From the New York Times: “How One 19-Year-Old Illinois Man Is Distorting National Polling Averages”
There is a 19-year-old black man in Illinois who has no idea of the role he is playing in this election.
He is sure he is going to vote for Donald J. Trump.
I think the story exaggerates the impact of this guy’s opinions on polling averages, but it’s a great illustration of one of the subtleties of polling.
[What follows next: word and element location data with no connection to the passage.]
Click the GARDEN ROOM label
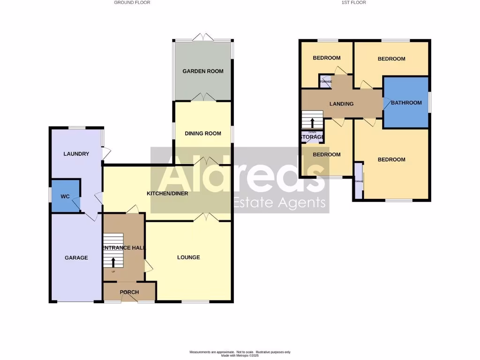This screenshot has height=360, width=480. (202, 71)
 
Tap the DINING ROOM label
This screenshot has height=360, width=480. (202, 134)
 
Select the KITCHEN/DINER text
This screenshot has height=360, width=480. (167, 194)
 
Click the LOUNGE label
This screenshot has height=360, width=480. (188, 257)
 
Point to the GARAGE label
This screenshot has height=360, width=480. (76, 257)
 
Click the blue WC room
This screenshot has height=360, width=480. (65, 196)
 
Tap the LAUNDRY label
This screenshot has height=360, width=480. (76, 154)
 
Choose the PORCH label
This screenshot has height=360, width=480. (129, 292)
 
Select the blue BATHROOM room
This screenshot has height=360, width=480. (406, 103)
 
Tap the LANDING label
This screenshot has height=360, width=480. (341, 104)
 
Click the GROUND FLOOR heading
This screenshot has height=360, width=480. (132, 2)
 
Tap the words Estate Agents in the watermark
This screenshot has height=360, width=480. (279, 202)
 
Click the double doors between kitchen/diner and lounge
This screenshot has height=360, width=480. (206, 217)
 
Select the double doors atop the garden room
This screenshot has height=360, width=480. (202, 37)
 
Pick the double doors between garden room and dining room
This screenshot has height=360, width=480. (202, 97)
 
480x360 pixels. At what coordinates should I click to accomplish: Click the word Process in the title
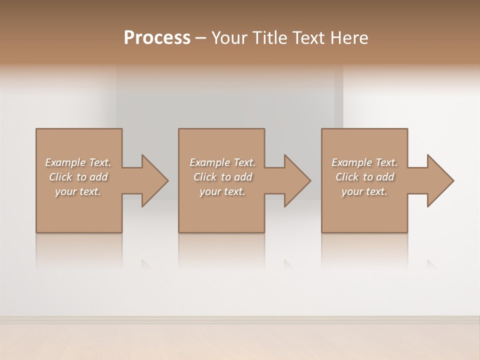157,38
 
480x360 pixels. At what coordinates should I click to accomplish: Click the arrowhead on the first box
154,180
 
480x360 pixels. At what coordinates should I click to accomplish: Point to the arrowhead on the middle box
297,180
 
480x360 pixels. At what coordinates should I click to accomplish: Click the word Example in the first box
65,162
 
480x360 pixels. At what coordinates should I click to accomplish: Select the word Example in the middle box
210,162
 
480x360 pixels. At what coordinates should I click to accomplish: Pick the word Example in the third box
352,162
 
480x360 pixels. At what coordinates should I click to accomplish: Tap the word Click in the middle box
205,177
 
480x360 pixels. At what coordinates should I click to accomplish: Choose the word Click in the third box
347,177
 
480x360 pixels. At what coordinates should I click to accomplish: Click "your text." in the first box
78,192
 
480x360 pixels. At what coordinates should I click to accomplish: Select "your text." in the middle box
222,192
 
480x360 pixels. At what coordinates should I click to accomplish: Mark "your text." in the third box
364,192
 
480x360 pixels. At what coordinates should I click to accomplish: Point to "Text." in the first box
100,162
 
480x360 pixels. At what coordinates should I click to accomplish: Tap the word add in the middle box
243,177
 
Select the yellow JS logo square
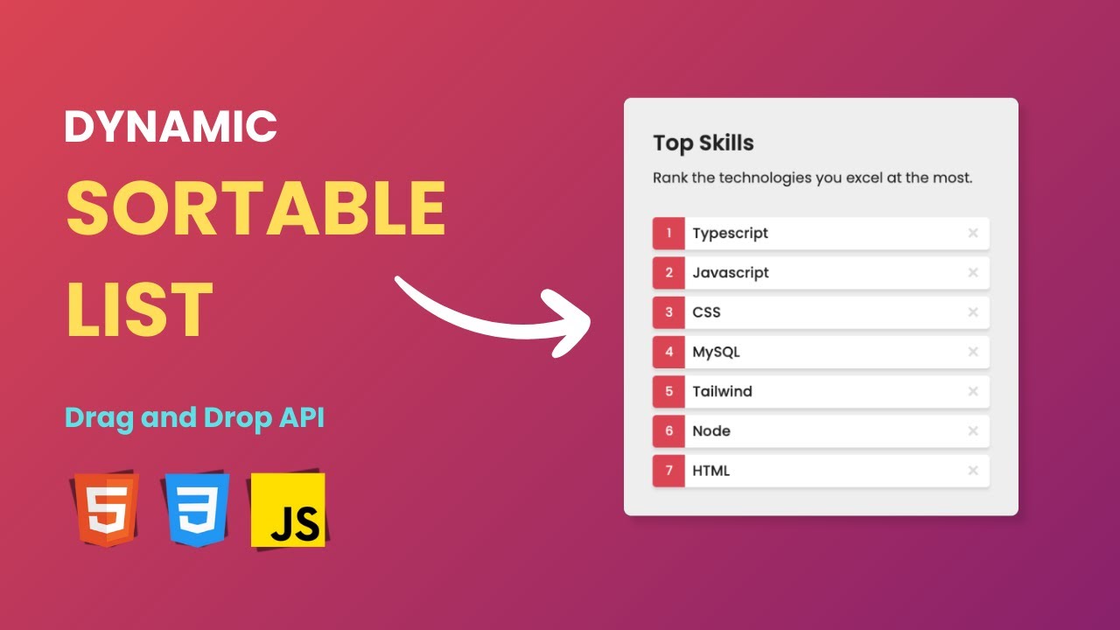coord(288,510)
Even in New Zealand, you often see people claiming, for example, that opinion polls will underestimate the Green Party vote because Green voters are younger and more urban, and so are less likely to have landline phones. As we see from the actual elections, that isn’t true. Pollers know about these simple forms of bias, and use weighting to fix them — if they poll half as many young voters as they should, each of their votes counts twice. Weighting isn’t as good as actually having a representative sample, but it’s ok — and unlike actually having a representative sample, it’s achievable.
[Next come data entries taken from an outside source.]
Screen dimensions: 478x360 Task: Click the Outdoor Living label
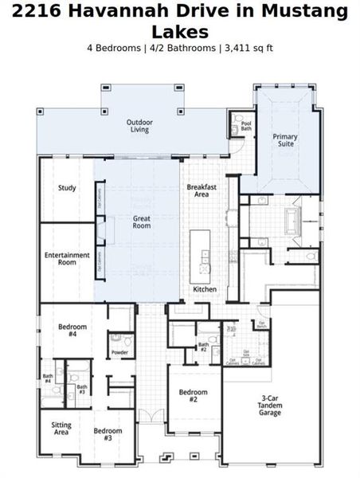pos(139,126)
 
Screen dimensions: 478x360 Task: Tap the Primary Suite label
pos(284,141)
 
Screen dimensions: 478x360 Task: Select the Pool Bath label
pos(245,126)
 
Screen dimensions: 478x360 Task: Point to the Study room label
pos(67,189)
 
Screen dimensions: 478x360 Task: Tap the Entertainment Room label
pos(66,258)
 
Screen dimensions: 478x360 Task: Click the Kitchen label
pos(205,289)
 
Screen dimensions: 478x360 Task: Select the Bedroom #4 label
pos(72,331)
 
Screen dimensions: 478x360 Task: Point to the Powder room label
pos(119,352)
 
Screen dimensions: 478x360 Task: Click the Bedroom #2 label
pos(193,396)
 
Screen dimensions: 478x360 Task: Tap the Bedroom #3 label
pos(108,434)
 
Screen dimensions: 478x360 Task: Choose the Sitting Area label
pos(61,429)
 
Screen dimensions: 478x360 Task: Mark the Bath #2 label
pos(204,347)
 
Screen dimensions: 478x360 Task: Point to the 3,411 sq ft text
pos(248,48)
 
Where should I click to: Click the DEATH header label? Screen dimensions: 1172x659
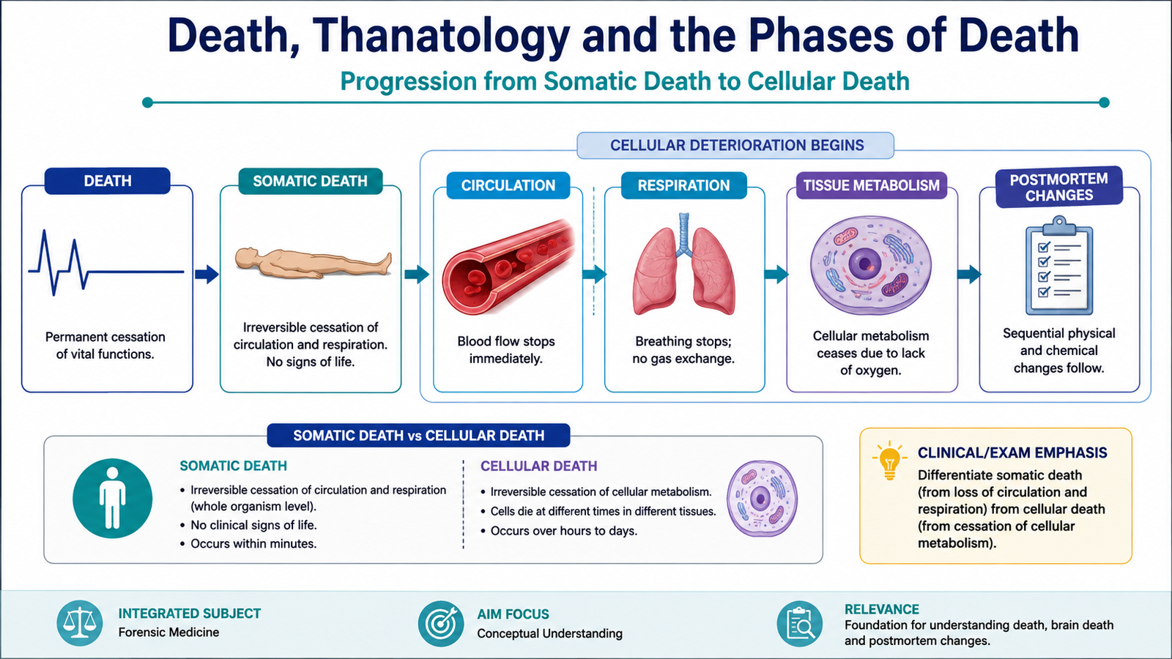(x=107, y=181)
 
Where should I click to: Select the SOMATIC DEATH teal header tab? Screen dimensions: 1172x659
(x=311, y=181)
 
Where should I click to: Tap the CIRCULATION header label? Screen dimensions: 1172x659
(x=508, y=185)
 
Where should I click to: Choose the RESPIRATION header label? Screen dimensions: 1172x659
(x=683, y=185)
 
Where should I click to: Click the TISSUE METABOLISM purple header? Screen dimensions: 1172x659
(x=871, y=185)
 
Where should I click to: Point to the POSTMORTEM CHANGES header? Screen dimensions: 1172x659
(x=1059, y=187)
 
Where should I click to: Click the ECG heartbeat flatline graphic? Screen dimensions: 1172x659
(x=106, y=263)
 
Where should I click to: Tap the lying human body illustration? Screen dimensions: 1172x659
(x=313, y=262)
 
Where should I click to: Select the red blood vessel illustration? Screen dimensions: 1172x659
(x=508, y=267)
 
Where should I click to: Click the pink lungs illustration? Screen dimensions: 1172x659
(x=683, y=264)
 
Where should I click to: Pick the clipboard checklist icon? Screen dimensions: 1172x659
(x=1059, y=265)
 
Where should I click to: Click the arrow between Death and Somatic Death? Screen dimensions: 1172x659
(x=207, y=274)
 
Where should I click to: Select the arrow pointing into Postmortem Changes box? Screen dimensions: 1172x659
(x=969, y=274)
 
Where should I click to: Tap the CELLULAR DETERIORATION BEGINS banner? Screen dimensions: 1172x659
(x=735, y=146)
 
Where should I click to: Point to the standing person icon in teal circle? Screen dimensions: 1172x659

One of the tricky parts of weighting is which groups to weight. If you make the groups too broadly-defined, you don’t remove enough bias; if you make them too narrowly-defined, you end up with a few people getting really extreme weights, making the sampling error much larger than it should be. That’s what happened here: the survey had one person in one of its groups, and that person turned out to be unusual. But it gets worse.
The impact of the weighting was amplified because this is a panel survey, polling the same people repeatedly. Panel surveys are useful because they allow much more accurate estimation of changes in opinions, but an unlucky sample will persist over many surveys.
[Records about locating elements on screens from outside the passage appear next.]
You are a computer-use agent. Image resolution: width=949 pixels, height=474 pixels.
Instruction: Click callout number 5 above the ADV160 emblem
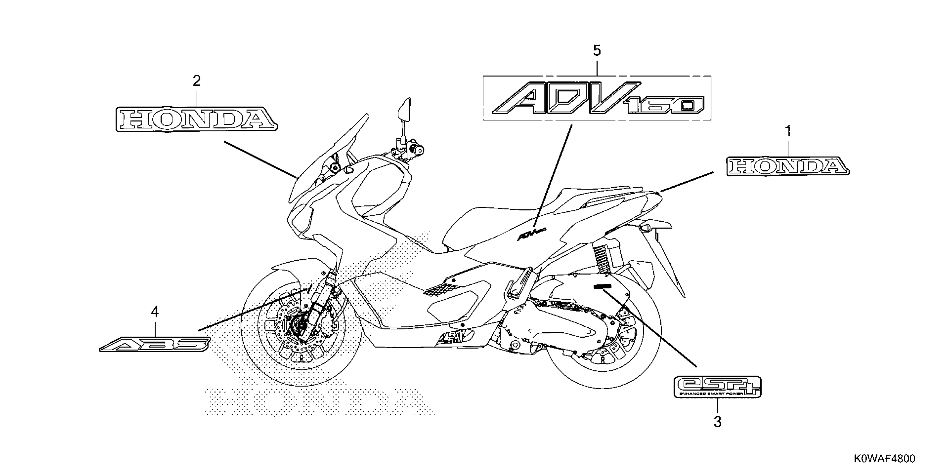click(x=597, y=50)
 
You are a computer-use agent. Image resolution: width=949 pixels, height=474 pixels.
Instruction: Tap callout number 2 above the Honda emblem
click(x=197, y=81)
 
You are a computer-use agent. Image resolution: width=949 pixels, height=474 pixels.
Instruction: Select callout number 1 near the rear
click(x=788, y=131)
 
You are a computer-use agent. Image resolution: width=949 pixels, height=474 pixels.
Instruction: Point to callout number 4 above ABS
click(x=155, y=312)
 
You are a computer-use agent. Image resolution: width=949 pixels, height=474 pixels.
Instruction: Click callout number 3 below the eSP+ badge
click(x=717, y=422)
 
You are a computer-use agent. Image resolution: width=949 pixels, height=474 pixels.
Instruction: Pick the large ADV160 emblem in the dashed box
click(x=597, y=99)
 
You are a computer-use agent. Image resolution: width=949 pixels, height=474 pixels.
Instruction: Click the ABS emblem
click(x=155, y=344)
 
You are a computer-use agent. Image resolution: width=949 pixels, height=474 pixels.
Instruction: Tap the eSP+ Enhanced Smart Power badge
click(x=717, y=386)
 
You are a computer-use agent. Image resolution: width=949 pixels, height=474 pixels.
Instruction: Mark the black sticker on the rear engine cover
click(x=602, y=286)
Worse still, one of the weighting factors used was how people say they voted in 2012. That sounds sensible, but it breaks one of the key assumptions about weighting variables: you need to know the population totals. We know the totals for how the population really voted in 2012, but reported vote isn’t the same thing at all — people are surprisingly unreliable at reporting how they voted in the past.
The actual impact on polling aggregators such as 538 is probably pretty small, since they model and try to remove ‘house effects’ (differences between surveys). However, the poll does give aid and comfort to people who don’t want to believe the consensus results, and that is not helpful.